- **Consigne a**
Recopiez tel quel le passage du texte sur les PPP et les mégahôpitaux qui va de « Ordre des ingénieurs » à « risque élevé d'imprévus. ».

##### Extrait source #####

Pas de PPP pour les mégahôpitaux et Turcot

CHUM



Ordre des ingénieurs du Québec considère que le partenariat public-privé (PPP) est un mode de réalisation inadéquat pour des projets complexes et comportant des inconnus comme les hôpitaux universitaires CHUM et CUSM, de même que pour un autre projet majeur que nous devons entreprendre au plus tôt: la reconstruction du complexe d'échangeurs Turcot.
Projets apparemment très différents, les hôpitaux universitaires et le complexe Turcot ont pourtant quelques éléments en commun. Ce sont des projets qui sont réalisés dans des environnements dynamiques, sujets à bon nombre de changements et d'adaptations en cours de conception et de réalisation, et qui comportent un risque élevé d'imprévus.

##### Données fournies #####

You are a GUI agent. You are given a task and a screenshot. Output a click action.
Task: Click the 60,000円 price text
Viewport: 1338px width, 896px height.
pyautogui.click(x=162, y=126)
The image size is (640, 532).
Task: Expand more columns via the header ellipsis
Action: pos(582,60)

#####

- **Consigne b**
Mettez toutes les lignes des entrées sous la forme d'une liste JSON de chaînes, à raison d'une chaîne par ligne et sans les lignes vides.

- **Solution complète a**
Ordre des ingénieurs du Québec considère que le partenariat public-privé (PPP) est un mode de réalisation inadéquat pour des projets complexes et comportant des inconnus comme les hôpitaux universitaires CHUM et CUSM, de même que pour un autre projet majeur que nous devons entreprendre au plus tôt: la reconstruction du complexe d'échangeurs Turcot.
Projets apparemment très différents, les hôpitaux universitaires et le complexe Turcot ont pourtant quelques éléments en commun. Ce sont des projets qui sont réalisés dans des environnements dynamiques, sujets à bon nombre de changements et d'adaptations en cours de conception et de réalisation, et qui comportent un risque élevé d'imprévus.

- **Solution complète b**
[
  "You are a GUI agent. You are given a task and a screenshot. Output a click action.",
  "Task: Click the 60,000円 price text",
  "Viewport: 1338px width, 896px height.",
  "pyautogui.click(x=162, y=126)",
  "The image size is (640, 532).",
  "Task: Expand more columns via the header ellipsis",
  "Action: pos(582,60)"
]